Anthrocasts: When communities speak, listen and learn

Podcasts hold special possibilities as ethnographic material, because they are intimate, community-based, publicly performed, and privately consumed.

In my last podcast roundup, I talked about anthropology podcasts and the audiences they could serve, naming three types of show:

  • Explainers, for beginners and newcomers to anthropology. The example here was A Story of Us.
  • Story-based, leading the listener through a thought process, and including narration and field recording. The example here was certain episodes of Camthropod.
  • Exploratory, unpacking a high-level concept for an academic audience. The example I gave was Cultures of Energy.

Today, I’d like to talk about a different way that anthropologists can use and enjoy podcasts: as a kind of ethnographic practice.

Podcasting is intimate

Most often, the podcaster’s voice is delivered directly into the listener’s ear, via headphones. When a podcast has a consistent host – and the most popular and compelling ones do – tuning in means allowing a familiar voice to speak from literally inside your own head.

I haven’t done a study of podcast listening, but here’s a little auto-ethnography: I listen to podcasts everywhere. I listen while eating. I listen while working, even writing. I listen in the shower, on a Bluetooth speaker. I listen before falling asleep. (I used to listen WHILE falling asleep, but now that I have a partner I’ve let that go).

The voices of my favorite podcasters are a constant backdrop to so many activities of my life. I hear them when my emotions are up and down; where the hosts put some of their private selves on air, I hear them when their emotions are up and down. In many cases, hosts and their guests are intimate friends, and their banter is a window into the nature and conditions of their relationship. I spend a lot of time with podcasts like that, because I enjoy their company. These performers start to feel like my friends, too.

They also start to feel like participants in an ethnographic research project. Over time, hosts offer up large amounts of information about themselves and the communities with which they’re in conversation, through the dialects and terms they use, their choice and framing of topics, and the use of music and other cultural referents.

A podcast can be the voice of a community

Podcasting is social media. Most popular podcasts have a strong presence on Twitter and Facebook. These platforms are marketing and promotional tools, but they also give listeners a direct pathway back to podcast creators, and the ability to extend beyond the one-way speaker/listener relationship, into something more complex and dynamic. Many podcasters routinely shout out to supporters on the air, answer questions, acknowledge criticism, and accept suggestions from listeners about the show’s content and style.
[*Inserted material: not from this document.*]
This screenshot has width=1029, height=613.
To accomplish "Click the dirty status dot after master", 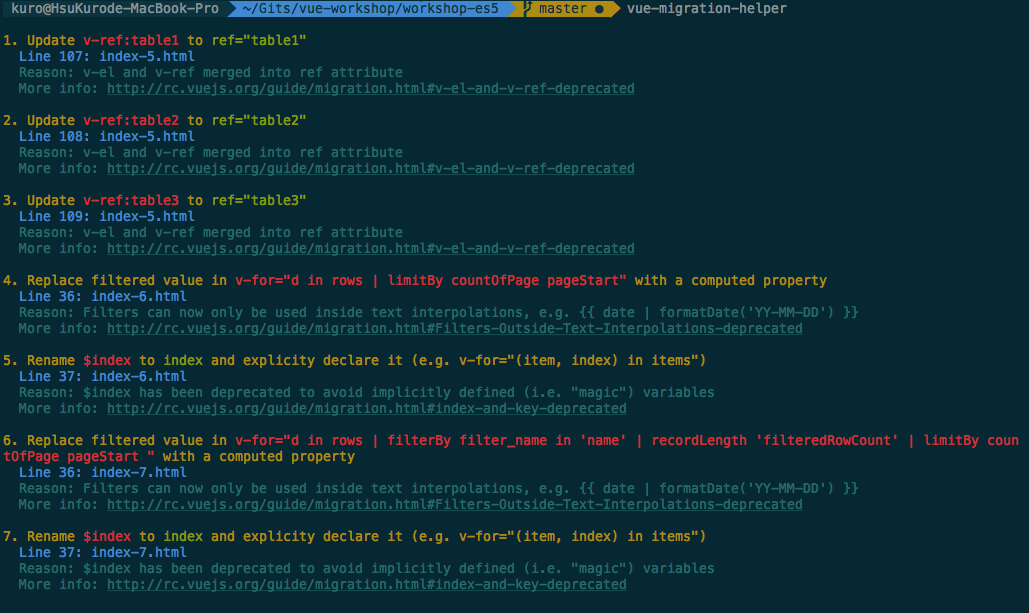I will [600, 9].
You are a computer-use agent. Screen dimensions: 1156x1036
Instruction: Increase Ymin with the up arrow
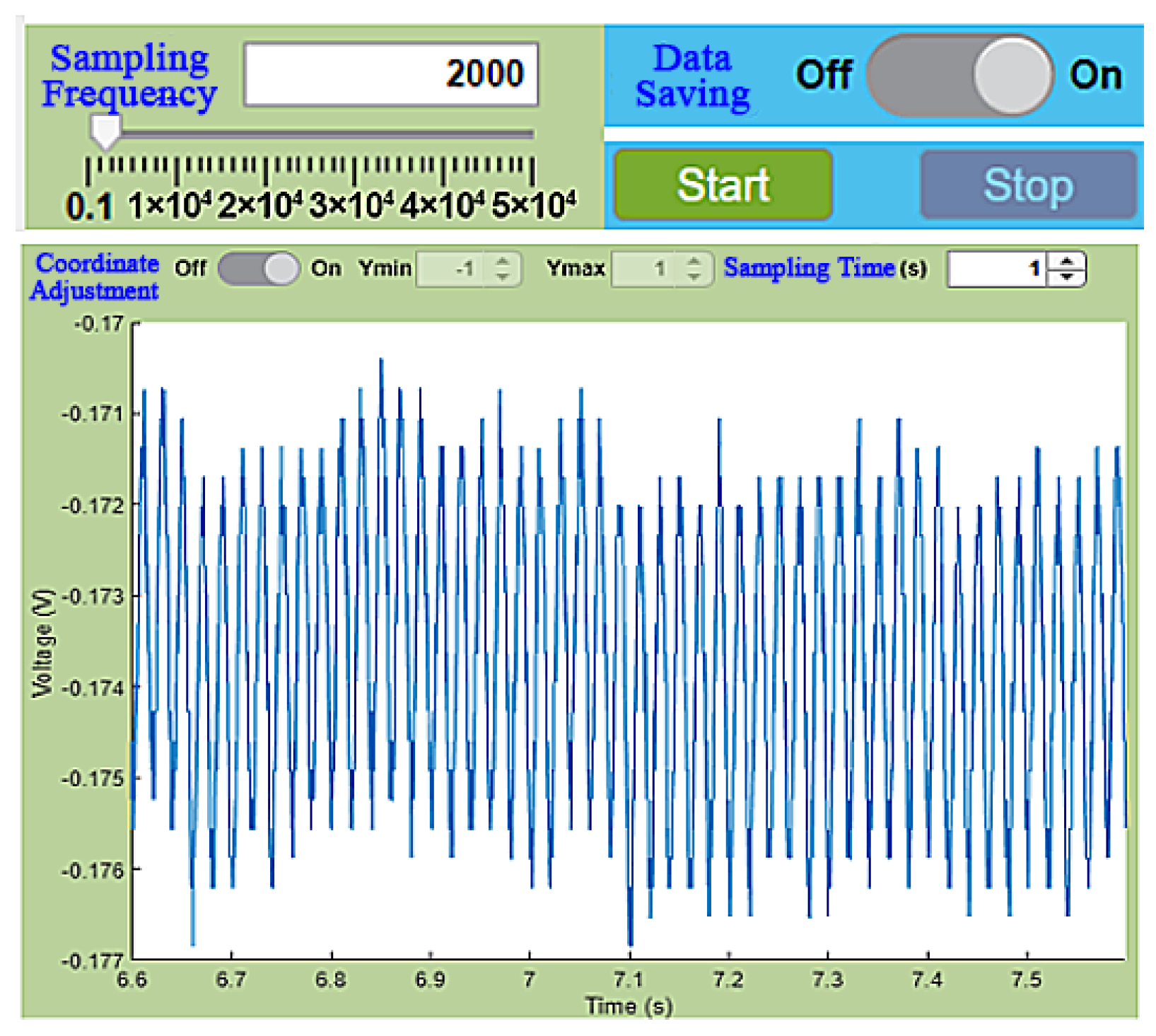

Podcasting is a space where a community can talk to itself, without having to define its terms, cater for outsiders, or account for opposing viewpoints. Because they are so cheap to produce – and so many podcast producers are working for free – podcasts can also refrain from seeking large audiences, and concentrate on building a small, hard core of support. Platforms like Patreon, which allow listeners to make monthly donations to a project, mean that even a small listener base can provide enough financial support to keep a podcast running. (And that’s to say nothing of the message of encouragement that monetary donations send to a podcast makers. Listeners’ money is deeply meaningful).

At the same time, it’s perfectly possible to listen without responding. Podcasts don’t require an audience to assemble physically in a theater or public space. Listeners don’t have to declare their presence, or provide their names. They don’t have to interact in any way with the performer, or with other members of the podcast audience. In fact, for listeners like myself who belong to a dominant group (cisgender heterosexual white American male here), listening without responding might be the best thing.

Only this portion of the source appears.